Last week at the SF Voice AI Meetup, I moderated a panel about multi-modal model training, with Jagadeesh Balam who works on speech models at @NVIDIAAI, Fabian Seipel of @ai_coustics, and @code_brian from Tavus.

I always really enjoy the opportunity to hear from people working on models (small, large, text, audio, pixels, transformer-based, diffusion, etc)!

Some notes:

- Brian said "latency is solved," if you're thinking about latency as a mechanical problem. Humans take ~700ms to think about things before they respond in conversation. Current STT->LLM->TTS pipelines can beat that. What's missing is the higher-level architecture for "thinking": queuing what to talk about next, deciding what to say first and how, tracking emotional tone, etc.

- Jagadesh said that as we do more and more interesting things with the models, the bar for performance goes up. Transcription was "solved" for non-realtime use cases, but now voice agents need fast and accurate transcription of very tricky strings like email addresses and mixed alphanumeric account numbers. And for speech-to-speech models, we have to clear the bar of performing well in long, multi-turn conversations. Part of the challenge here is generating very good training data. "Data simulation for training is unsolved. If it were solved, all our model roadmaps would be done by now!" I appreciate this viewpoint, because I don't think we talk enough about the challenge of having large amounts of *exactly* the right training data.

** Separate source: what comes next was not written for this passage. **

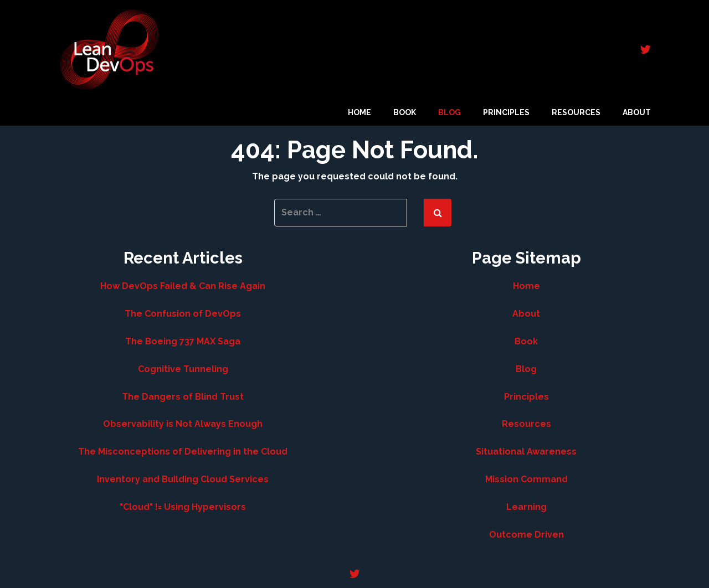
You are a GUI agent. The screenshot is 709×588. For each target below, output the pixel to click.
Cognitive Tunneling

- Fabian talked about how ai|coustics generates data for training very fast, very specialized audio models that improve the performance of voice agents. His team includes people who spend a lot of their time simulating room geometries, mic frequency responses, WebRTC processing artifacts, and many other things. He calls them "professional audio destroyers."

If you're interested in voice and realtime multi-modal AI, come hang out with us at YC on May 30th in SF.

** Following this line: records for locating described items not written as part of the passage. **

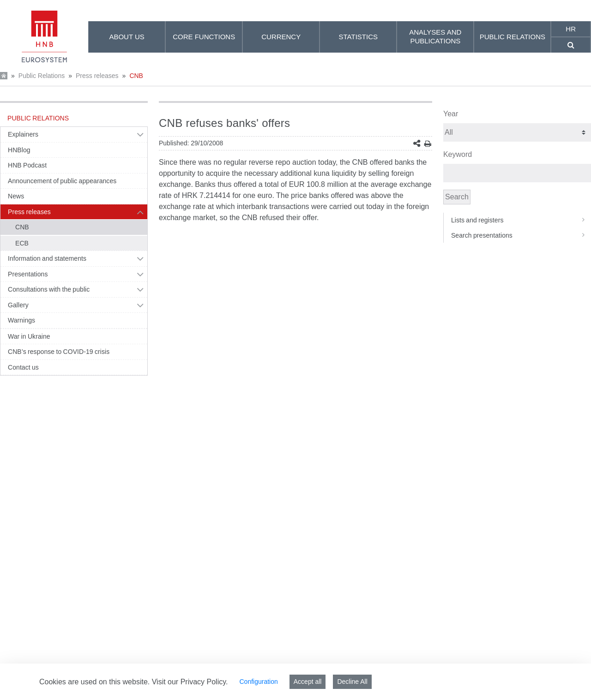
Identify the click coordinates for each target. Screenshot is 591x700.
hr (571, 29)
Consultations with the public (48, 289)
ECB (22, 243)
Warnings (21, 320)
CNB (136, 76)
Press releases (97, 76)
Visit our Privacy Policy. (190, 682)
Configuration (258, 682)
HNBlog (19, 150)
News (16, 196)
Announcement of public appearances (62, 181)
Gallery (18, 305)
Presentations (28, 274)
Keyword (458, 154)
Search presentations (521, 235)
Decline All (352, 682)
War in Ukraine (29, 336)
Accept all (308, 682)
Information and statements (47, 258)
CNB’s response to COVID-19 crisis (59, 352)
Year (451, 114)
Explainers (23, 134)
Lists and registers (521, 220)
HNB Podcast (27, 165)
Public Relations (42, 76)
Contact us (23, 367)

Jagadeesh and other engineers from NVIDIA will be there to help you use Nemotron speech models and LLMs!

https://t.co/lnwtqyhLLZ

kwindla@kwindla

✨ Voice AI, open models, and next-generation evals hackathon at @ycombinator in SF on May 30th. ✨

We're co-hosting with @cekuraAi , and we've pulled in our friends at @NVIDIAAIDev, @AWS, and @twilio for expertise and mentoring.

We'll help you build state of the art voice agents using:
- NVIDIA Nemotron models
- AWS SageMaker and Bedrock inference
- Twilio telephony
- Cekura evaluation tooling
- Pipecat orchestration and Pipecat Cloud agent hosting

Up for grabs:
- A guaranteed YC interview
- Special judges' prizes from NVIDIA, AWS, and Twilio for the most impactful and technically impressive projects

Join us to learn from engineers who built all the tools you're using, compare notes with other voice AI developers, and show off your ideas!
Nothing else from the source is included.